Stored records:
*** Block opens ***

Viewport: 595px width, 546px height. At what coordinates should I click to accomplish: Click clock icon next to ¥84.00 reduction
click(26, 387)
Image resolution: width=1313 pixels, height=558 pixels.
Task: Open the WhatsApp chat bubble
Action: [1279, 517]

*** Block closes ***

What is required: Would you please output every record again, exactly?

Answer to the exercise:
Viewport: 595px width, 546px height. At what coordinates should I click to accomplish: Click clock icon next to ¥84.00 reduction
click(26, 387)
Image resolution: width=1313 pixels, height=558 pixels.
Task: Open the WhatsApp chat bubble
Action: [1279, 517]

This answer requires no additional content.